Re: [PATCH v8] mm: Proactive compaction

From: maobibo
Date: Tue Jun 23 2020 - 00:22:38 EST




On 06/23/2020 10:26 AM, Nathan Chancellor wrote:
> On Tue, Jun 16, 2020 at 01:45:27PM -0700, Nitin Gupta wrote:
>> For some applications, we need to allocate almost all memory as
>> hugepages. However, on a running system, higher-order allocations can
>> fail if the memory is fragmented. Linux kernel currently does on-demand
>> compaction as we request more hugepages, but this style of compaction
>> incurs very high latency. Experiments with one-time full memory
>> compaction (followed by hugepage allocations) show that kernel is able
>> to restore a highly fragmented memory state to a fairly compacted memory
>> state within <1 sec for a 32G system.
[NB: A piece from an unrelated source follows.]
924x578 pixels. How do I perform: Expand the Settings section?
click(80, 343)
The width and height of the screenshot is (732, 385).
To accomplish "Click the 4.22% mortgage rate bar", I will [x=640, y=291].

Such data suggests that a more
>> proactive compaction can help us allocate a large fraction of memory as
>> hugepages keeping allocation latencies low.
>>
>> For a more proactive compaction, the approach taken here is to define a
>> new sysctl called 'vm.compaction_proactiveness' which dictates bounds
>> for external fragmentation which kcompactd tries to maintain.
>>
>> The tunable takes a value in range [0, 100], with a default of 20.
>>
>> Note that a previous version of this patch [1] was found to introduce
>> too many tunables (per-order extfrag{low, high}), but this one reduces
>> them to just one sysctl. Also, the new tunable is an opaque value
>> instead of asking for specific bounds of "external fragmentation", which
>> would have been difficult to estimate. The internal interpretation of
>> this opaque value allows for future fine-tuning.
>>
>> Currently, we use a simple translation from this tunable to [low, high]
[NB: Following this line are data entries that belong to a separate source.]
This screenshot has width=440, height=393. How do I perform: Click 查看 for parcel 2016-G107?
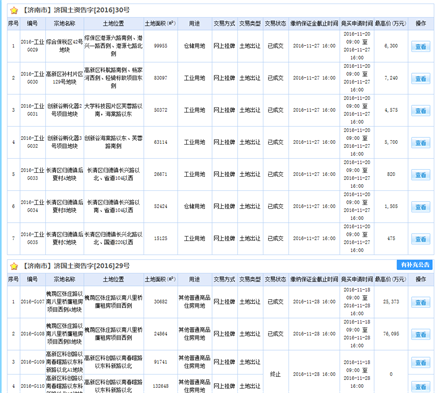click(x=420, y=302)
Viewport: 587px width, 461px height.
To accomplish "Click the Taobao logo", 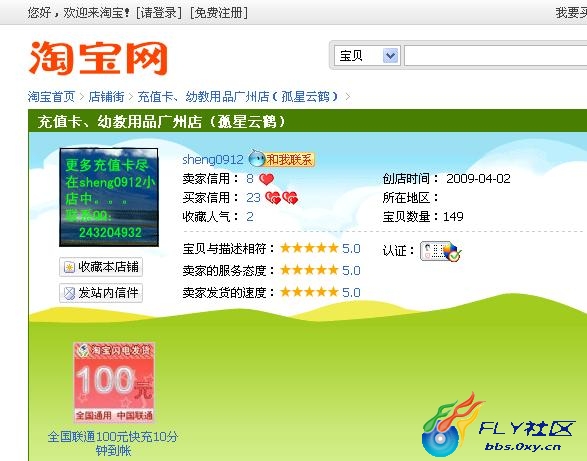I will tap(98, 58).
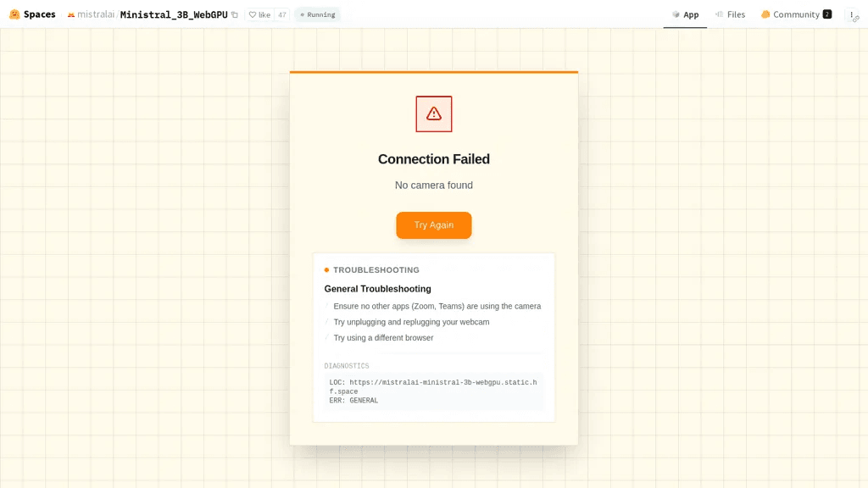Click the Try Again button
The height and width of the screenshot is (488, 868).
click(x=434, y=225)
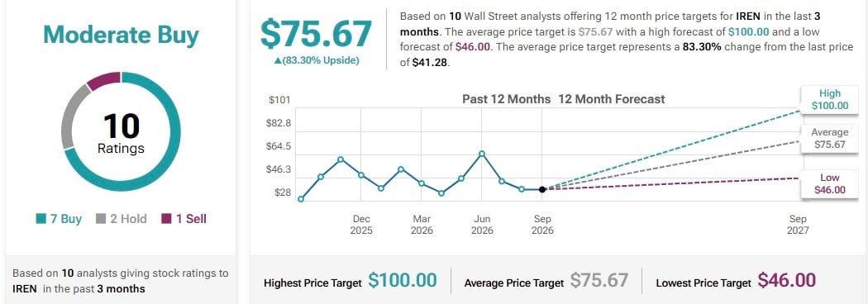Click the Lowest Price Target $46.00 value
Image resolution: width=868 pixels, height=304 pixels.
[787, 280]
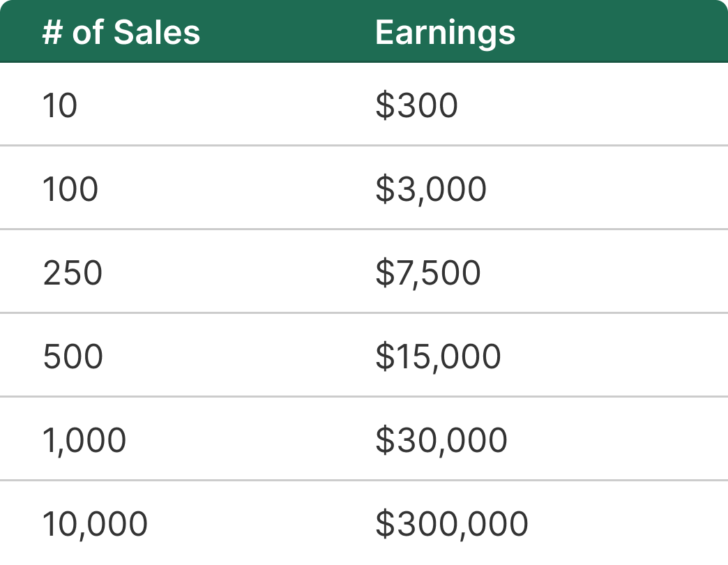Viewport: 728px width, 565px height.
Task: Select the 250 sales cell
Action: [x=73, y=273]
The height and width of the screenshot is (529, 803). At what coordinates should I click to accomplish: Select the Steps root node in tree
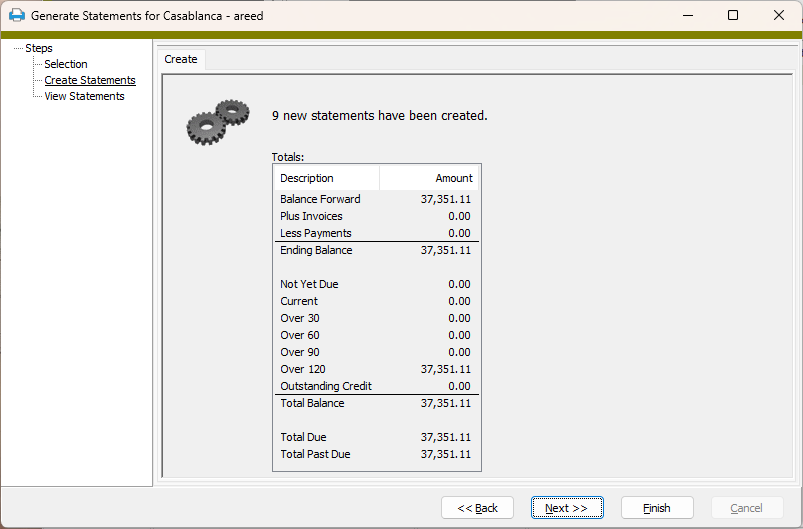tap(39, 48)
>> "fragmentation score" thresholds (low=100-proactiveness, high=low+10%).
>> The score for a node is defined as weighted mean of per-zone external
>> fragmentation. A zone's present_pages determines its weight.
>>
>> To periodically check per-node score, we reuse per-node kcompactd
>> threads, which are woken up every 500 milliseconds to check the same. If
>> a node's score exceeds its high threshold (as derived from user-provided
>> proactiveness value), proactive compaction is started until its score
>> reaches its low threshold value. By default, proactiveness is set to 20,
>> which implies threshold values of low=80 and high=90.
>>
>> This patch is largely based on ideas from Michal Hocko [2]. See also the
>> LWN article [3].
>>
>> Performance data
>> ================
>>
>> System: x64_64, 1T RAM, 80 CPU threads.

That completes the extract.